How many one star songs are in your music collection?
Personal rating systems are impossibly stupid. That goes not just for music, but for photos or movies or food or books. It goes for anything that you rank on an arbitrary scale that nobody else will see. Ratings are an excellent example of something that has high value in a social context, but essentially no value (or even a negative value) on a personal level. Let's look at a few reasons why that is.
Your collection of whatever is not comprehensive. It simply can not contain items you've never been exposed to and likely does not contain items you tried but don't like. If you were stupid enough to go in and rate what is left over, you're probably going to give everything an above average rating (3 or more stars, if it's a 5 star scale), meaning half the scale is wasted right off the bat.

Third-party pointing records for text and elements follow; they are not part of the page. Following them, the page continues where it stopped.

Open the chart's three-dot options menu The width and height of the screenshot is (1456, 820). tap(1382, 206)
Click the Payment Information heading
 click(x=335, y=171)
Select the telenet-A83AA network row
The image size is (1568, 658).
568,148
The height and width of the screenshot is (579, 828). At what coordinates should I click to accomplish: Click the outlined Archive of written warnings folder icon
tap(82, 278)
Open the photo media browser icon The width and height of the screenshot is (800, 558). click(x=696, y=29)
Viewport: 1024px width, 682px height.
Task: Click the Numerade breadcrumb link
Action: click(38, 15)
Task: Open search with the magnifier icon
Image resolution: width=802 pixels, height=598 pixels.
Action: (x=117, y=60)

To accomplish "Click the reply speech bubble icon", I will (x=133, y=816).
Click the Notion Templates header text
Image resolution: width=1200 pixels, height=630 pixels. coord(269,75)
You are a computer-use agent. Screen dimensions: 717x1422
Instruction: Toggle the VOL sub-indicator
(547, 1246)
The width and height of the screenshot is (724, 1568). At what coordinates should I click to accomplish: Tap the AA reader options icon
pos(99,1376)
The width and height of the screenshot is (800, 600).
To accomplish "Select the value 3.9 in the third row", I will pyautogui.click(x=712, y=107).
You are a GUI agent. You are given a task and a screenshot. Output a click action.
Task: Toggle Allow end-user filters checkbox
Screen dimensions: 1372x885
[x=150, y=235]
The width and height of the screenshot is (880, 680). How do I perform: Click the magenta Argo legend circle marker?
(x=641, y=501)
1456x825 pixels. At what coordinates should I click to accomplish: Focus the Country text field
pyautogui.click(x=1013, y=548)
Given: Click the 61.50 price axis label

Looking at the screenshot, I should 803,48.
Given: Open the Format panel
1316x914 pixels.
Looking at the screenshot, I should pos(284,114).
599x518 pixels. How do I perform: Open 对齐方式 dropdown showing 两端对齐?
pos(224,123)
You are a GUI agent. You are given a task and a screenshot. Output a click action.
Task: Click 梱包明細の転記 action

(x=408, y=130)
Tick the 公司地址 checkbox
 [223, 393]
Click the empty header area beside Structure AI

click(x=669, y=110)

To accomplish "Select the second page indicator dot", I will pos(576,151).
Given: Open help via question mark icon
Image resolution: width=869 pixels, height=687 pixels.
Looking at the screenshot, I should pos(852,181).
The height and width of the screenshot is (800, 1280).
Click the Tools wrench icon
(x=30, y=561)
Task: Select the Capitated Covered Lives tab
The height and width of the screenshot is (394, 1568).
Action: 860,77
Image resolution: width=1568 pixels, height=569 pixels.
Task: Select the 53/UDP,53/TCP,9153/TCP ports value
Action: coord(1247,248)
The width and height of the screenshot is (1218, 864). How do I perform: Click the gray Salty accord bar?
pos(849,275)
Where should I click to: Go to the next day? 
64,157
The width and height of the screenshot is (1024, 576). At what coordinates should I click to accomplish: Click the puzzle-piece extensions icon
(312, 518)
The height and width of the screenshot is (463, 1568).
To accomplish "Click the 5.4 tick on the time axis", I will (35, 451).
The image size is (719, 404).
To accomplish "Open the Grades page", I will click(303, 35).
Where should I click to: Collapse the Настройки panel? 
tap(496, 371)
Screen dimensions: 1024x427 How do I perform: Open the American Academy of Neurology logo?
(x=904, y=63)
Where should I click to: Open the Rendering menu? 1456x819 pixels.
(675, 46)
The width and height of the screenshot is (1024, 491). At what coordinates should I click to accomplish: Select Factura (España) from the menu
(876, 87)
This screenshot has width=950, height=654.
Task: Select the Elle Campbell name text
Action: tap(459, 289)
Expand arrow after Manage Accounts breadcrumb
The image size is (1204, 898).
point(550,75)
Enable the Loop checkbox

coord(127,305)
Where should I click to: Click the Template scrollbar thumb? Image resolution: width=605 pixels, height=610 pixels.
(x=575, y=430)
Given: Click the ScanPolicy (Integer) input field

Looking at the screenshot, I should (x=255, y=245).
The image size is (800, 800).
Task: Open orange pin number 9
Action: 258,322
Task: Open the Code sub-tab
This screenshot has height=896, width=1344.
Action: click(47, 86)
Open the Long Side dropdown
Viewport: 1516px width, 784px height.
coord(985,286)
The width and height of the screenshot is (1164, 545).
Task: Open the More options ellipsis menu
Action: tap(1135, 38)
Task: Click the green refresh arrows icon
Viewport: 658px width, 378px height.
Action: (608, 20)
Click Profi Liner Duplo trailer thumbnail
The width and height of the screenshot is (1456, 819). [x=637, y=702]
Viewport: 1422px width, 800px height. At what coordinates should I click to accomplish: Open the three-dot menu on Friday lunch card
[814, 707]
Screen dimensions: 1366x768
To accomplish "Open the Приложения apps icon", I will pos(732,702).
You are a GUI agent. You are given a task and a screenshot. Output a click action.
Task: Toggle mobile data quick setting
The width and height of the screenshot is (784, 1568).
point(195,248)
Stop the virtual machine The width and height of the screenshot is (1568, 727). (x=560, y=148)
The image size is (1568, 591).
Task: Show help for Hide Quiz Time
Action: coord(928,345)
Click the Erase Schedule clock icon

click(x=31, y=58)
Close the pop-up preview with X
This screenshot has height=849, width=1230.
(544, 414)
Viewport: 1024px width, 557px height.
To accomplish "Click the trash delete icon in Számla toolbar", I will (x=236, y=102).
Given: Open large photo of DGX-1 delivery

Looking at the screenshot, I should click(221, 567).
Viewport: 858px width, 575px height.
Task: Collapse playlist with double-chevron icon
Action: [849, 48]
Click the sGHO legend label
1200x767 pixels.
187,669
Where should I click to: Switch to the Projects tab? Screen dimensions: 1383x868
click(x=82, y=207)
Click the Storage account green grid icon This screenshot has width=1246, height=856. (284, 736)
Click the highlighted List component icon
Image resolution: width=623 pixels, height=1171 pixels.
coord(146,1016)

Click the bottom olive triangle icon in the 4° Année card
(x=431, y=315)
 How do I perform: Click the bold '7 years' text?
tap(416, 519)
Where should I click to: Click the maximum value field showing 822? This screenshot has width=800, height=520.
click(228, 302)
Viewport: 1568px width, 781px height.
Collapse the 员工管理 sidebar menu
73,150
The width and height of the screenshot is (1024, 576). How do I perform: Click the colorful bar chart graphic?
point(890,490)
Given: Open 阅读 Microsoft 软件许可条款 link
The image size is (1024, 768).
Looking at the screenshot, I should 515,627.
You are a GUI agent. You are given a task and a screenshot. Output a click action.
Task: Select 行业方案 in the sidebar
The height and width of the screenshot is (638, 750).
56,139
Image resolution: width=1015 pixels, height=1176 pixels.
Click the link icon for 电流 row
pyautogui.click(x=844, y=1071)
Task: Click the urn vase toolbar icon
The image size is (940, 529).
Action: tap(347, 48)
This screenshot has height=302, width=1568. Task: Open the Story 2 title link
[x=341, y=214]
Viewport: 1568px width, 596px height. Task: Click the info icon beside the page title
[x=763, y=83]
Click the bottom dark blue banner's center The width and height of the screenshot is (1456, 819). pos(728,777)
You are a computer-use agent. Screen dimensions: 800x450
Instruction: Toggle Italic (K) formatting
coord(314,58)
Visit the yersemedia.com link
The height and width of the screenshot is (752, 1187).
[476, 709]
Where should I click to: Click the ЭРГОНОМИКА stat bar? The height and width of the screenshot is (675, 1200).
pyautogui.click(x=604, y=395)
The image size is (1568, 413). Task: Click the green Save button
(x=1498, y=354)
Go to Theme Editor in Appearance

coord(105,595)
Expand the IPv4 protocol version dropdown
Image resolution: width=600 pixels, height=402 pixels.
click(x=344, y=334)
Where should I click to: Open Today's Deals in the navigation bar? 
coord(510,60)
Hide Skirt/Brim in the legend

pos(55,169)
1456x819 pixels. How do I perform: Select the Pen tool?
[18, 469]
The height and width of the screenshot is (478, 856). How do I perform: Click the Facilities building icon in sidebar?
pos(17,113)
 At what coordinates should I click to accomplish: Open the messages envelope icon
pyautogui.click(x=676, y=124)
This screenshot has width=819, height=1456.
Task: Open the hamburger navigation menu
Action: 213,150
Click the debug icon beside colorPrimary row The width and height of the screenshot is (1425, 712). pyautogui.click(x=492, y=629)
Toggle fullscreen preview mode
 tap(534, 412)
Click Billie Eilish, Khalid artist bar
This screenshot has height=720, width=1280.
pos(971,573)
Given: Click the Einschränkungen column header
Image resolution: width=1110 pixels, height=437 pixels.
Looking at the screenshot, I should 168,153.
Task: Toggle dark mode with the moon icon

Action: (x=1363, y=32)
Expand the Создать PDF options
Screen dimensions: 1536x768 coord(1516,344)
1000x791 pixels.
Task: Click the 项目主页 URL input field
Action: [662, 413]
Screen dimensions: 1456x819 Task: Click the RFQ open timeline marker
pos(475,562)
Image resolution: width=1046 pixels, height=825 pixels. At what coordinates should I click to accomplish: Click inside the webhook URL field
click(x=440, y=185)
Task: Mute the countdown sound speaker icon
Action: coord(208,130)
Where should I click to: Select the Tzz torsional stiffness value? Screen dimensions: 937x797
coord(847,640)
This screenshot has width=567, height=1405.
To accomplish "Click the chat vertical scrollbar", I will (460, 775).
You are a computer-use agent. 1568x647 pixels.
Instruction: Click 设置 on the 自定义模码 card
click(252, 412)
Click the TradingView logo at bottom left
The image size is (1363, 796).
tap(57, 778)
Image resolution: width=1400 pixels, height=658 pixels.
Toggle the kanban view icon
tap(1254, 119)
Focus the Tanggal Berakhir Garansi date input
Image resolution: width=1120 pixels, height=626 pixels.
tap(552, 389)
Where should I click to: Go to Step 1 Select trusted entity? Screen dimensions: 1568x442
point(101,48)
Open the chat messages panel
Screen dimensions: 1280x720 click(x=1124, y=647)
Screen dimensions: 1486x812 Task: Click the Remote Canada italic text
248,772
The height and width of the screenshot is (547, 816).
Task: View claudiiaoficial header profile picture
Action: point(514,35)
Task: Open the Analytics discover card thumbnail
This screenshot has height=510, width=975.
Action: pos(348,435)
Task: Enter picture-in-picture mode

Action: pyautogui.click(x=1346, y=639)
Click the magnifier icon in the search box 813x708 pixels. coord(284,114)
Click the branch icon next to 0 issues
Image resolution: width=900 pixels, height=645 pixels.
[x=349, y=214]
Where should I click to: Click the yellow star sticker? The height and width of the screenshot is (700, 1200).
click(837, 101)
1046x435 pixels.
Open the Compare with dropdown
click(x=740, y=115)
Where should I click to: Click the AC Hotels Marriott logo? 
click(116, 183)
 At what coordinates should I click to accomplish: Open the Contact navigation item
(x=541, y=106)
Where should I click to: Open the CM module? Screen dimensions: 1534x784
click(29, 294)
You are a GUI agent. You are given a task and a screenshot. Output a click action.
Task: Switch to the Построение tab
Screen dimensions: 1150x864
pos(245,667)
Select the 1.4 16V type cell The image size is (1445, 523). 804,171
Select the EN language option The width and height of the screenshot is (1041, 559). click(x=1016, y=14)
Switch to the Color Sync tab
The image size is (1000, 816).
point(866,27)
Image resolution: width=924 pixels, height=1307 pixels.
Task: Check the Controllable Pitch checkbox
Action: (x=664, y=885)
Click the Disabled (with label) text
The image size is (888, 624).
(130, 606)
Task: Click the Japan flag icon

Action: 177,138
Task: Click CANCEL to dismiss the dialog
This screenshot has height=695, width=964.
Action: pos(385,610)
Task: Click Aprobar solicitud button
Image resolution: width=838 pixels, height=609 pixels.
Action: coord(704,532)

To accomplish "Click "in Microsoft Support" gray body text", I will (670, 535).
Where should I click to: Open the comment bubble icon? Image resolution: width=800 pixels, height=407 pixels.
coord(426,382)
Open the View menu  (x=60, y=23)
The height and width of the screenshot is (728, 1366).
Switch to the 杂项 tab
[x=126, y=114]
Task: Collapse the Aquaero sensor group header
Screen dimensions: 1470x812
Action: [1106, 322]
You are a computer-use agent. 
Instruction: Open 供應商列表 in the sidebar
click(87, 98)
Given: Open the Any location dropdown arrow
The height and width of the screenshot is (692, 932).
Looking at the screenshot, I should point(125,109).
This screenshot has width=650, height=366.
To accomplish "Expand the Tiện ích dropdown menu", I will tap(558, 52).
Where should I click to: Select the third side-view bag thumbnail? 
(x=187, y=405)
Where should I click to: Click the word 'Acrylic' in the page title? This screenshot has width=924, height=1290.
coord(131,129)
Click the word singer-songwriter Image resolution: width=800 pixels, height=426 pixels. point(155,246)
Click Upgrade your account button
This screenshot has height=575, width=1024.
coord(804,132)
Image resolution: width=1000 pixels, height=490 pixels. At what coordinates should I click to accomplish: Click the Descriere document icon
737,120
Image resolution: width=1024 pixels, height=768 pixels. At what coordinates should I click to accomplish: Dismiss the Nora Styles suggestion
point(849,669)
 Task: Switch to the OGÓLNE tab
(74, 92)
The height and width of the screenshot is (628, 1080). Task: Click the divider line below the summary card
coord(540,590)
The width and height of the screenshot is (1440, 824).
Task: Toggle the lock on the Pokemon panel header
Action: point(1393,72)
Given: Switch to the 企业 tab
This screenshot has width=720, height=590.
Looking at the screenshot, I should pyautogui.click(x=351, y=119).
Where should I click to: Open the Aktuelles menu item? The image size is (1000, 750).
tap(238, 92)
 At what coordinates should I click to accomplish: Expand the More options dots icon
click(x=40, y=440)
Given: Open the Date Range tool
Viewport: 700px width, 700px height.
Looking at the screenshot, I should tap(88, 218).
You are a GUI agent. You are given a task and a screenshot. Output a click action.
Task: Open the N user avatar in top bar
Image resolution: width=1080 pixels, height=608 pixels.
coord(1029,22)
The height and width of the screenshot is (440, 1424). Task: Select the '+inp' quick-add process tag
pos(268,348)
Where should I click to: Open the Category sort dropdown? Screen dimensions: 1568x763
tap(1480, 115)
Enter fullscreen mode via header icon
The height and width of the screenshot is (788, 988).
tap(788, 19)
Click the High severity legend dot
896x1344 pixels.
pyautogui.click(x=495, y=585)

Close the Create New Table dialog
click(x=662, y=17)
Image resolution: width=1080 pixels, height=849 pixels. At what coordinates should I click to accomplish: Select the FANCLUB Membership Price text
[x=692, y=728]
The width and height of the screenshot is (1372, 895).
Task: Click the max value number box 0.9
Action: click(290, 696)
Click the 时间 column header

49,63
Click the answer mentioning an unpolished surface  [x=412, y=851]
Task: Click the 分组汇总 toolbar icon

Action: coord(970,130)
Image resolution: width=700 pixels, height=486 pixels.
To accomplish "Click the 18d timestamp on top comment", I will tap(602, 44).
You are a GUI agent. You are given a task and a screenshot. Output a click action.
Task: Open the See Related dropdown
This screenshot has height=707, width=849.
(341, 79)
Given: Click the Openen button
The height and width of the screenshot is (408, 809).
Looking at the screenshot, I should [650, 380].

Odds are good that a high percentage of items in your collection are your "5 star favorites". At least this week. When you find a new song or a new artist that catches your ear, what becomes of those old favorites? Do you have to manually go through your entire collection and change all the ratings so that they incorporate how you feel about this week's "cherry"? Or does it become just another in a growing list of undifferentiated 5 star favorites?
Your social network doesn't care
It'd be different if you were a movie critic that published your preferences, all of your ratings for everything you've rated. Then you'd have something that can be cross referenced and compared and meta-ranked. You then would have some items that only got one star, and your rating system would thus be less personal, but far more useful.
But even then, what you give a low/high rating to has questionable use to anybody else unless you specifically rate items for an audience. Just because you give something 5 stars in your personal collection doesn't mean I'd give the same thing 5 stars in my personal collection. Even if I agree with all of the other ratings you've given to other things (i.e., I think you're a 5 star reviewer!), I might think you're way off in this one instance. When that is not taken into account (it is pretty much never taken into account), the rating system remains more about you than the item you're rating.
Your software doesn't care
It might pretend to care, but the odds are that your software that went out of its way to support the rating feature doesn't actually do anything useful with it. Maybe it'll allow you to sort based on that attribute! Ooooo; really useful . . . At best, all it probably does it let you play highly rated items more often when it's in some sort of shuffle mode. As discussed above, that's of questionable utility when you have to manually readjust the relative ratings all the time. In fact, what most people want from a "ratings" system, at least for music, can be accomplished automatically if you take an impossibly stupid approach.
You owe me, Apple!
Anybody who wants to jump ahead of Apple on this feature should probably pay me to manage the implementation of what follows. Anybody at Apple who just wants to avoid a lawsuit before making millions off this idea, simply send me a check for $52K. I don't think that's unreasonable.
The obvious replacement for ratings is already there. The software knows what the play count of an item is. Consider that a starting position. Something I've played 30 times (Song A) is intrinsically more highly rated than something I've played only 5 times (Song B). The software also already knows the date a song was added. Consider that a velocity. If Song A has been in my library for 6 months, that gives it about the same velocity as Song B if it has only been in my library for a month.
The next factor to consider is, naturally, acceleration. This can be only very roughly determined based on when the song was last played. If Song A was last played 2 months ago, clearly it is decelerating relative to the new Song B. That information alone is very useful in determining an automatic rating for a song, but I'd highly suggest maintaining an entire history for when a song gets played. With that little bit of extra effort, you'd essentially eliminate the busywork of keeping songs rated, and you open yourself up to the possibility of the next potential breakthrough.
I'm amazed that this concept has escaped music companies for so long. Mood Music. It's a phrase that everyone recognizes, but is all but invisible to things like iTunes. They've given us blanket concepts like genre, but that doesn't capture my personal connection to my music
Each time we listen to a song, we are in (or looking to be put in) a mood. I listen to certain songs more when I'm in a festive mood around holidays, when I'm in the mood to exercise, when I'm being romantic, when I'm feeling like a badass just walking down the street, and all sort of other particular moods that I've found match particular songs in my library.
Don't make the mistake of thinking I'm talking about playlists. Again, like ratings, that is something you have to manually maintain. Playlists are an approach that works backwards; you can only guess at my mood based on the playlist I have painstakingly constructed. What I'm talking about is adding the ability to specifically give the music player my mood, and that becomes context for the songs I'm playing. That is information from which you can construct a new playlist. Or possibly never have to construct a playlist again. What kind of time savings is something like that worth?